Gratification can be defined as an emotional reaction to a fulfillment of a desire or goal. Just as the brain loves instant gratification, it also desires to make things easier and more automated for us. The more activities, movements, or habits, that we can automate gives way for our brains to dedicate energy and focus to events or instances that require immediate attention. This could be a conversation, learning something new, a stressor in your life, or general awareness.

How does this apply to the gym and gratification?

If I work out, weights and movements will get easier over time. However, if I keep the ability for the mind and body to attain satisfaction from the task, then I will constantly desire to improve.

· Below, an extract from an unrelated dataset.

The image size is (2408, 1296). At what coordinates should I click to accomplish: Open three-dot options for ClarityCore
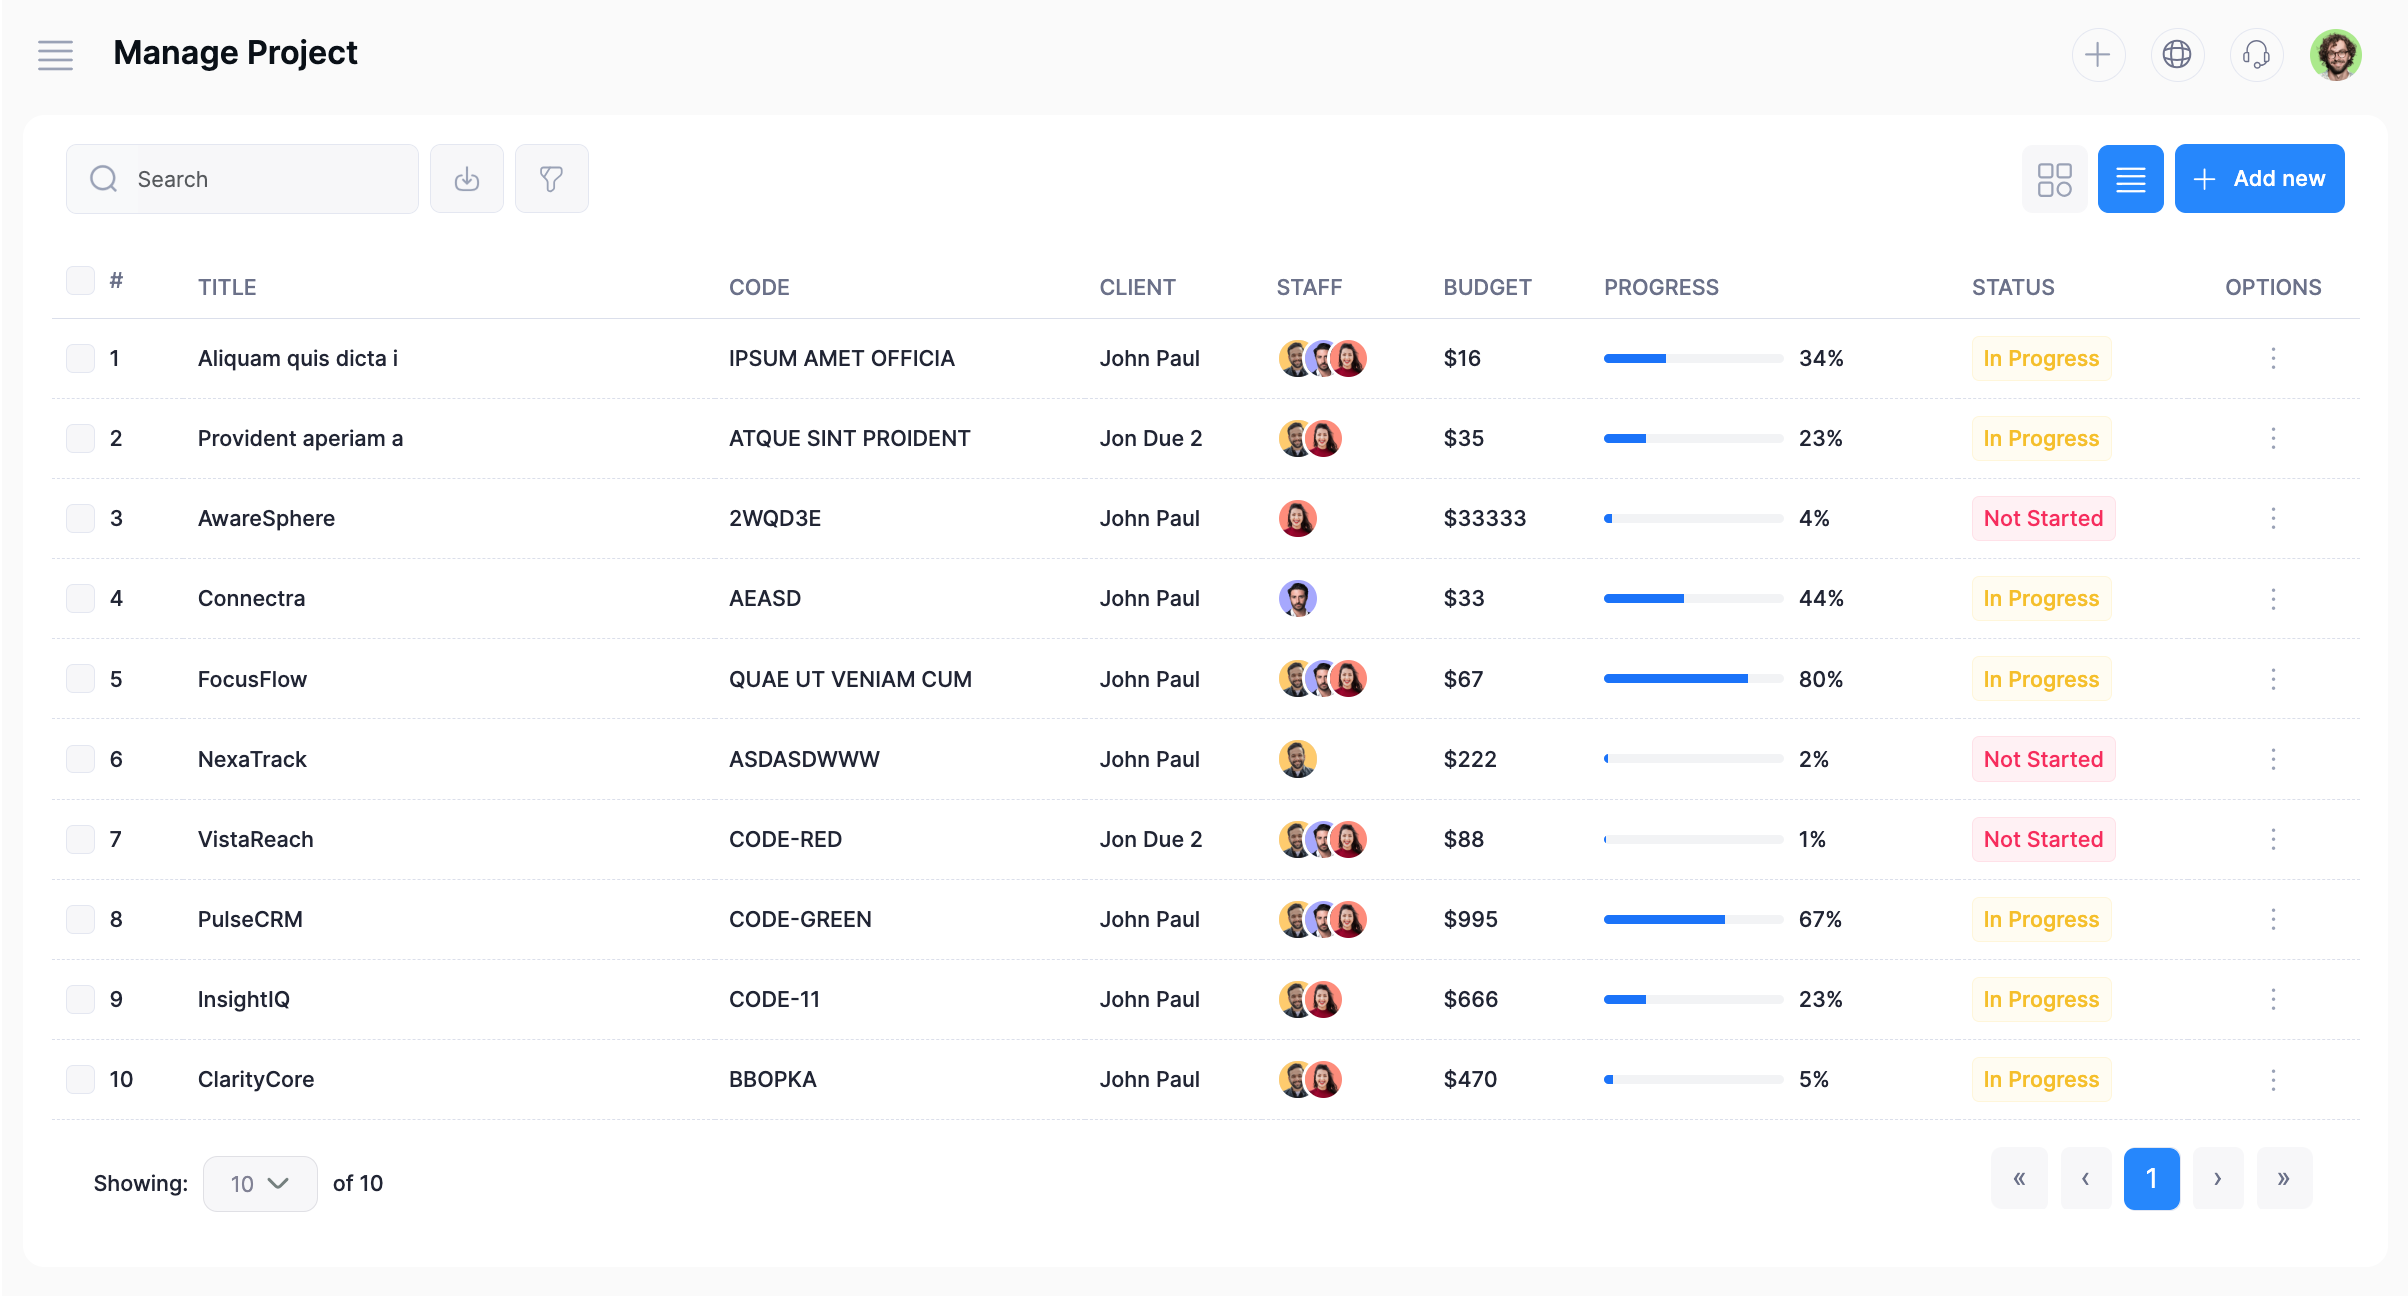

If the task is too hard, our brains will deme the task too much to handle. If if the task is too easy, our brain will have mastered it and won't prioritize it any longer. Finding that point where the weights or the exercise is tough but not insurmountable will be the sweet spot. Our brain will create a stronger desire to improve and the gym will start coming to the forefront of our mind.

Put into practice, it looks like this:

If you're a novice...

DON'T: don't go from 0 days a week to 5 days a week

DO: start with what you can handle, 3 days being the max

If you complete a set easily...

DON'T: don't jump the weight up 10, 20, or 30lbs

DO: choose a weight that you can max out for 12 reps and only complete 10 of those

on the other hand...

DON'T: do only 10 reps when you could've easily done 20

DO: add stress to the movement with weight, more difficult movement or completing the number of reps that make it difficult

When doing cardio...

DON'T: choose an activity you can comfortably do for hours on end

DO: choose a cardio activity you can only sustain for a max of 30 min, then do it for 20 min

When heading to the gym...

DON'T: go to the gym feeling really good, determined to do every exercise under the sun and really feel it for the next 5 days

DO: stick to the program and complete the reps, sets, and weight you or your trainer selected for you previously

DONT: force yourself through a workout on a bad day or when your very sore

DO: cut down the volume and substitute a recovery day to promote blood flow

There are countless more examples, but you get the idea. Make sure to create excitement and pleasure in your workouts! Don't go gung-ho and destroy your body the first week or be intimidated about squatting max weight when you don't have to do either extreem.

If your plan of attack includes these principles, you will find your motivation and attention to the gym shoot up. You'll start feeling better, more confident, more encouraged, and better equipped to handle the coming months.

Remember, instant gratification will always grab your attention first and foremost. Don't be fooled! The reward will come with the delayed gratification. If you want to become successful at anything, think delayed.

You got this. You can do this.

Until next time gym warriors,

Coach Daniel


More tips and trick:

1. Find a workout plan that lays as much detail as possible.

2. Use the RPE scale to determine how hard an exercise is for you (quick google search will suffice).

3. Find the regressions and progressions for different exercises and place yourself in the best position for success.